San Francesco “misericordiato”, come dice Papa Francesco, aiuti anche noi ad essere cantori della misericordia e dell’amore di Dio. Aiuti anche noi a sperimentare e testimoniare i segni della speranza. Ci inviti a saper trascorrere anche noi tempi di ritiro spirituale su quel luogo che Dante Alighieri definì il “crudo sasso”. Talvolta occorre ritirarsi, uscire dal frastuono per sostare, per meditare, per ascoltare la voce di Dio. Il Signore viene incontro a noi. Per divenire, come è stato Francesco, come ci ricorda Ugo di San Vittore: “liber scriptus inter et foris”.

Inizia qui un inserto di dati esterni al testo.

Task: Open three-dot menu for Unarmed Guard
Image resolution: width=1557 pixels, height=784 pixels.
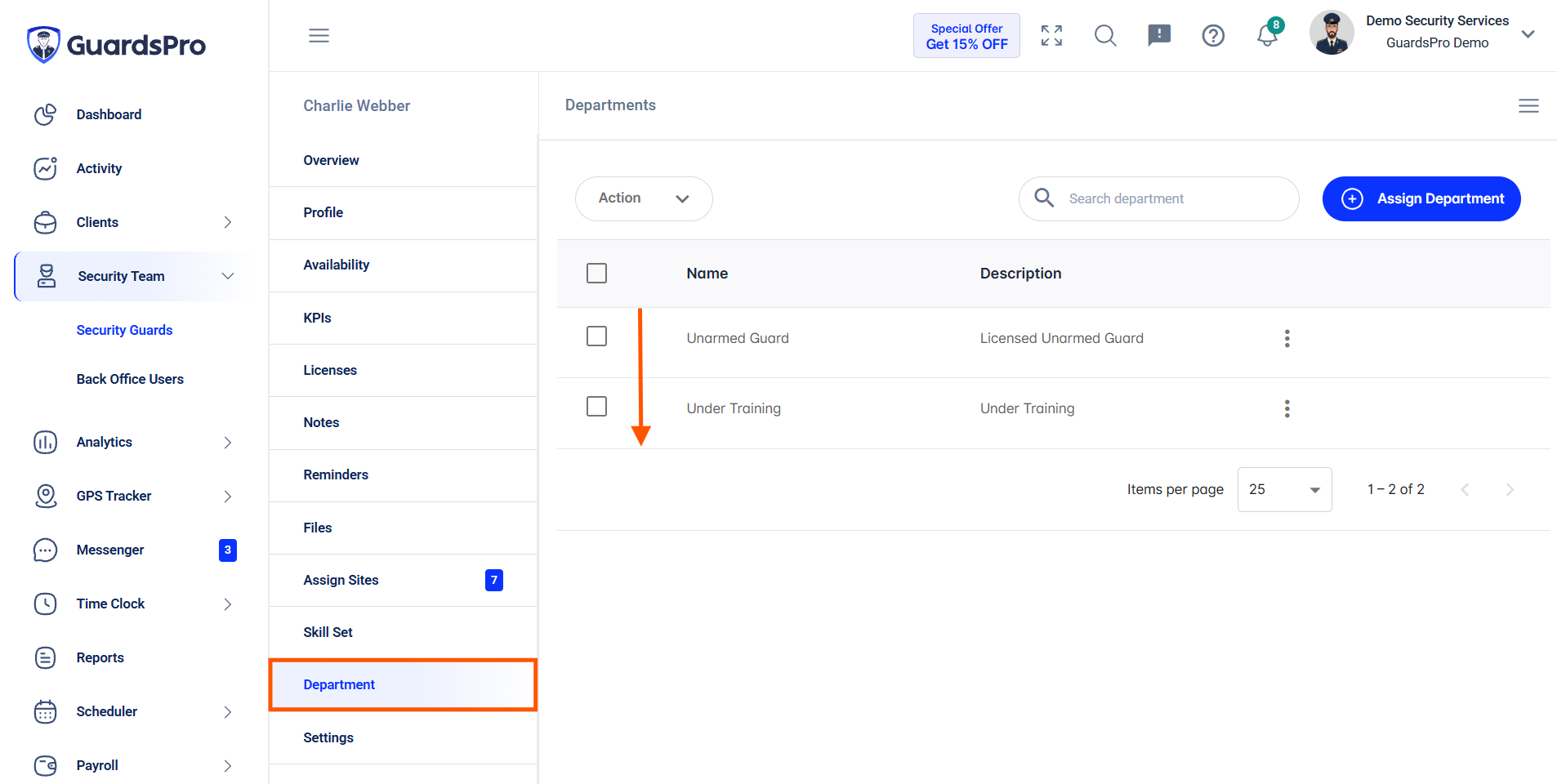Action: click(1287, 338)
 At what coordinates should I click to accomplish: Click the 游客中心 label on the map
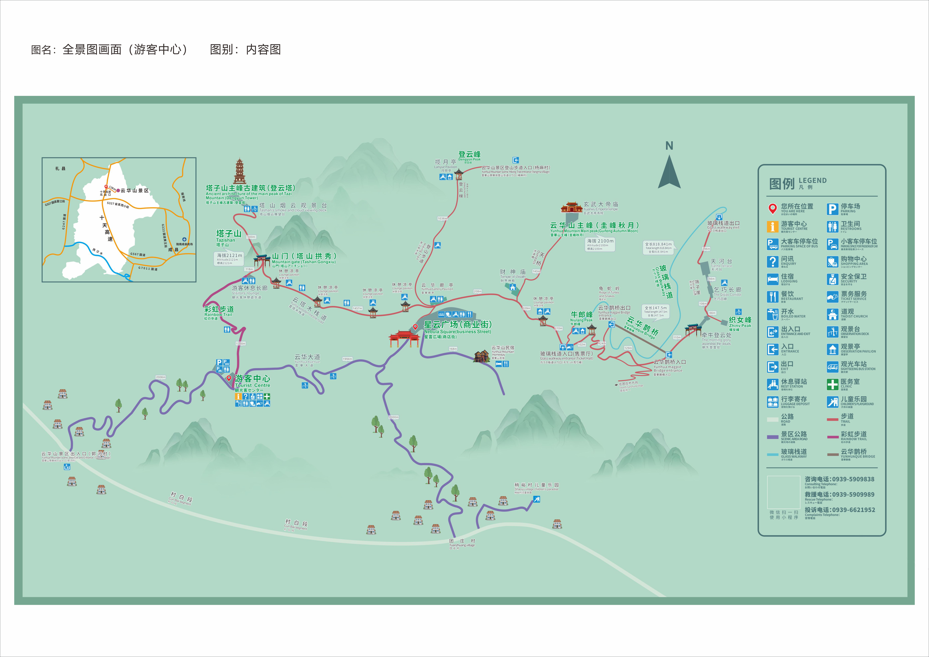[x=252, y=379]
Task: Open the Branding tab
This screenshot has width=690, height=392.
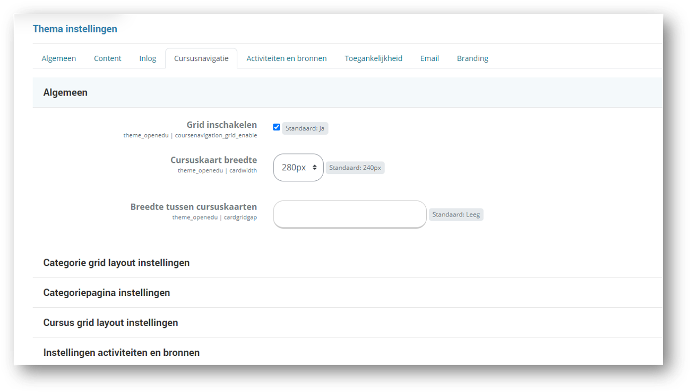Action: [472, 59]
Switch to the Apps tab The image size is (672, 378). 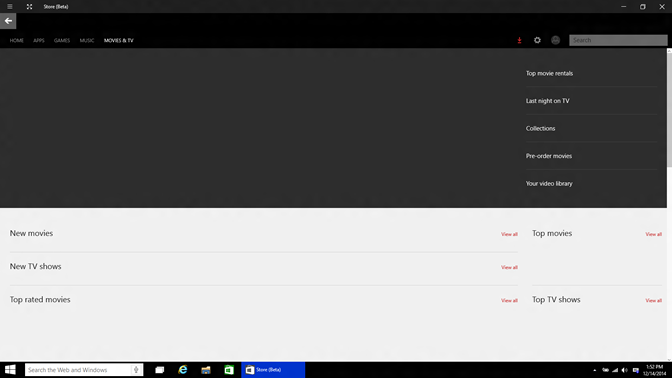pos(39,40)
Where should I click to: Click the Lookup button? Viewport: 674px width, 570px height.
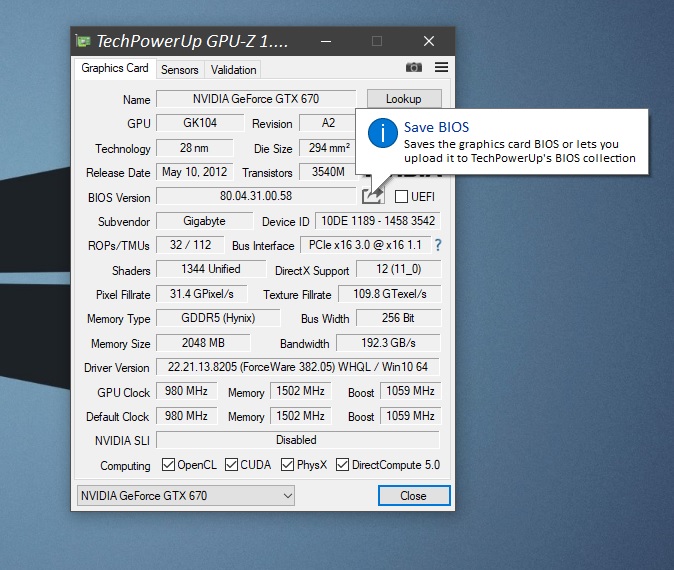click(x=403, y=99)
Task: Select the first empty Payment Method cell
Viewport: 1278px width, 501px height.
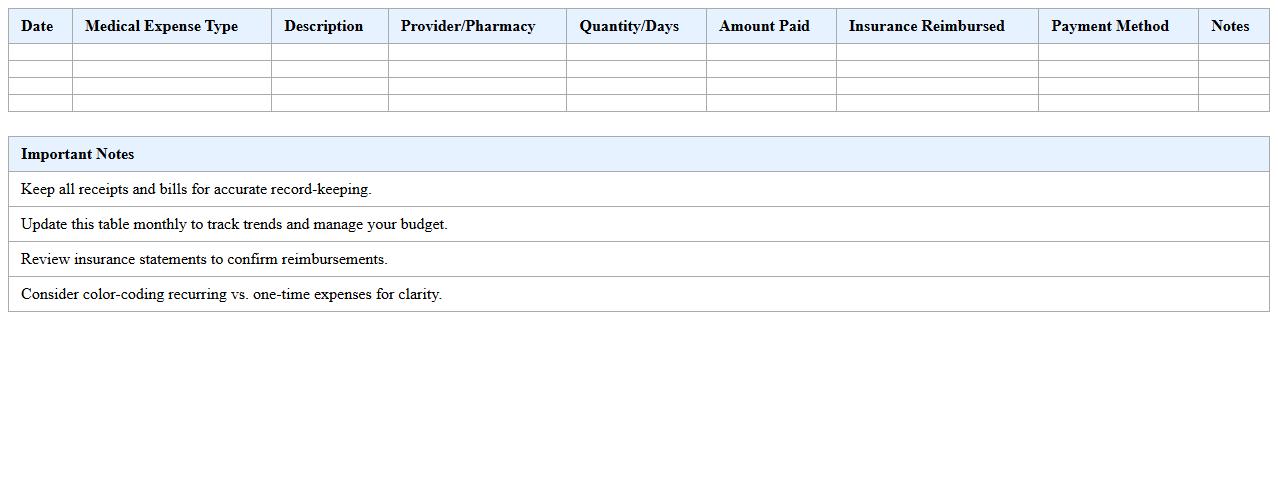Action: pyautogui.click(x=1118, y=52)
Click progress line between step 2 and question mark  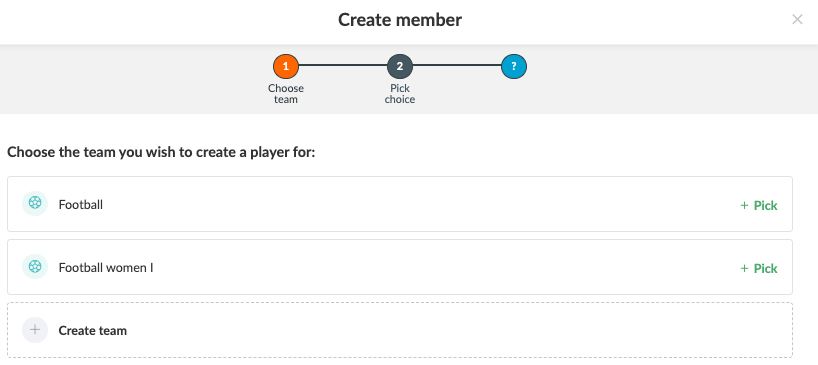tap(457, 65)
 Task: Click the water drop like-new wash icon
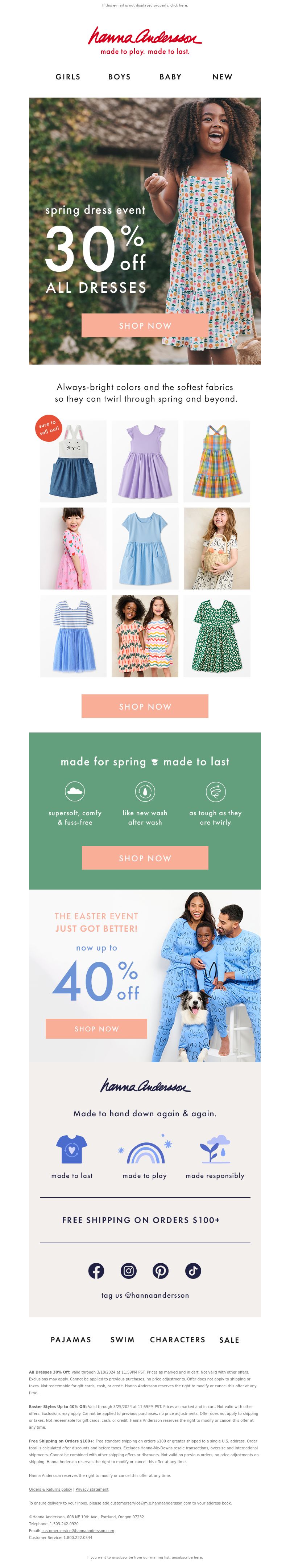click(145, 791)
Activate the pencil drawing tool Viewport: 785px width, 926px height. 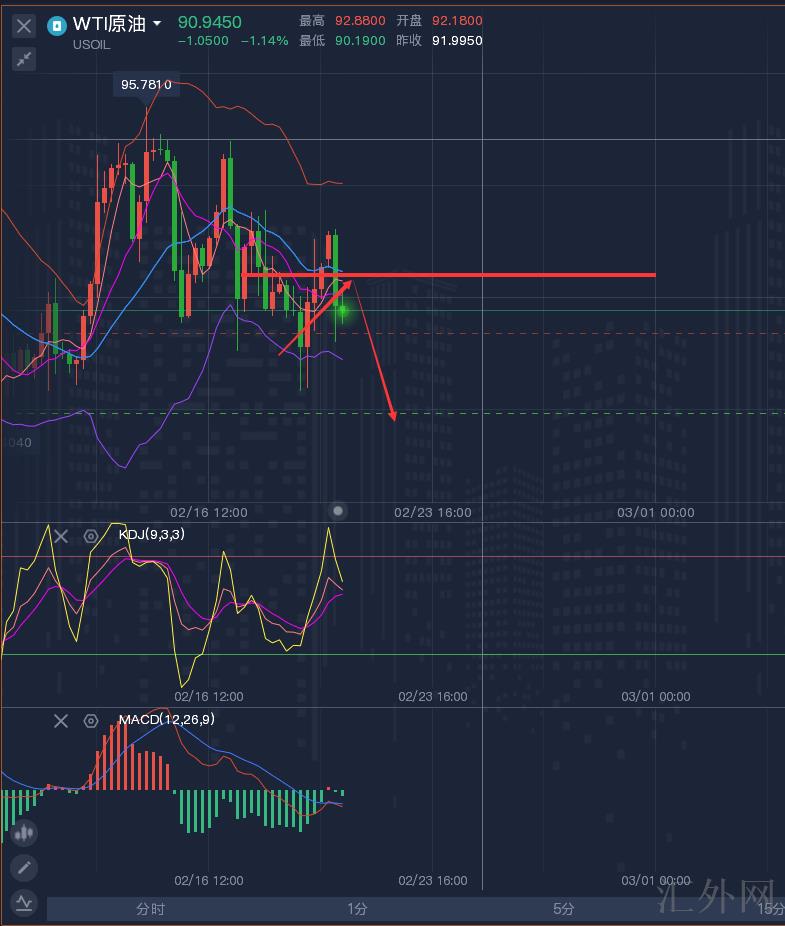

Ecco veramente San Francesco è diventato un perfetto discepolo, un libro di Cristo, scritto dentro e fuori. Possiamo essere anche noi testimoni gioiosi del suo Vangelo. Consapevoli, come ci ricorda San Bernardo, che “Libro massimo è il Figlio incarnato”: come mediante la scrittura, la Parola è unita alla pergamena, così, per l’assunzione dell’umanità, il Verbo del Padre è unito alla carne. Questo stile di lectio biblica accompagni la nostra vita».
Al termine dell’omelia, il sindaco della città di Sassari ha acceso la lampada in onore di San Francesco, Patrono d’Italia.